Library Journal gave the book a starred review, saying that "this Southern gothic historical fantasy is a coming-of-age story set in the magical, semi-mythical towns of New Charleston and Horizon, amid a post-Reconstruction free Black social order that will delight readers of Leslye Penelope, Nekesa Afia, and C. L. Polk."
Dracula (Penguin Speculative Fiction Special) by Bram Stoker (October 14th)
Just in time for Halloween: Penguin Classics is adding some vampire novels to its Clothbound Classics lineup (it's joined by The Vampyre and Carmilla by John Polidori and Joseph Sheridan Le Fanu and The Gilda Stories by Jewelle Gomez). There are a whole bunch of editions of this out there, but this looks like a really handsome one. This edition of Dracula comes with a foreword by noted film director Robert Eggers.
Star Wars: Revenge of the Sith Deluxe Edition by Matthew Stover (October 14th)
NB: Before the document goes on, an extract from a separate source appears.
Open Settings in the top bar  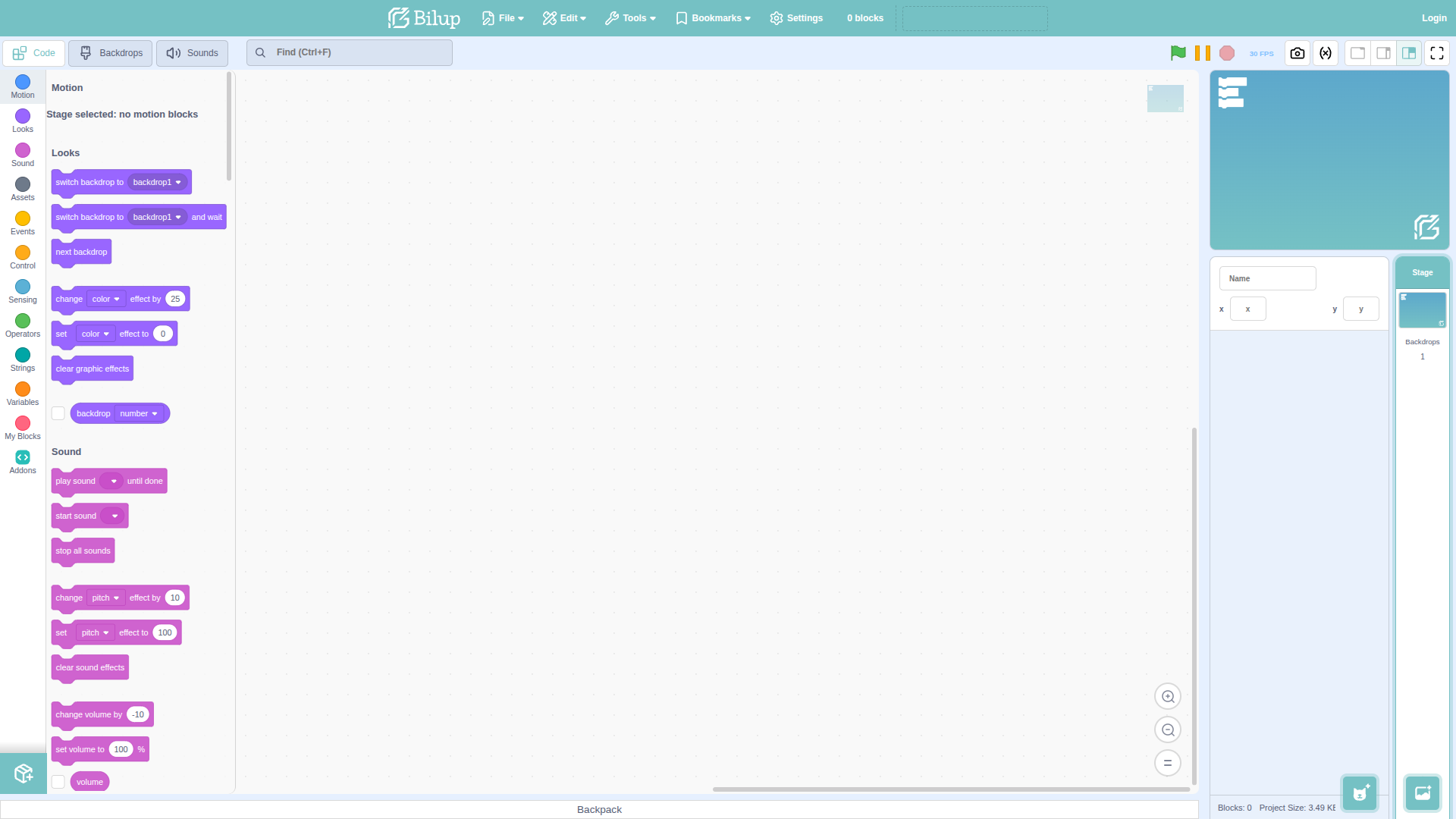click(x=796, y=18)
One of the best novels in the Star Wars EU was Matthew Stover's novelization of Episode III: Revenge of the Sith. Stover is an astonishingly good author, and this is a book that has no right to be as good as it is. This year marked the 20th anniversary of the film's release, and to celebrate, we're getting a deluxe edition, with some fancy endpapers, sprayed edges, ~170 annotations from Stover, and a neat slipcase.
Black Hole Heart by K.A. Teryna and translated by Alex Shvartsman (October 14th)
Teryna is an author for Russia, and this collection brings together her stories that've been appearing in places like Reactor, Asimov's Science Fiction, The Magazine of Fantasy and Science Fiction, and more. It looks like a really fascinating read.
That's it for today, thanks for reading!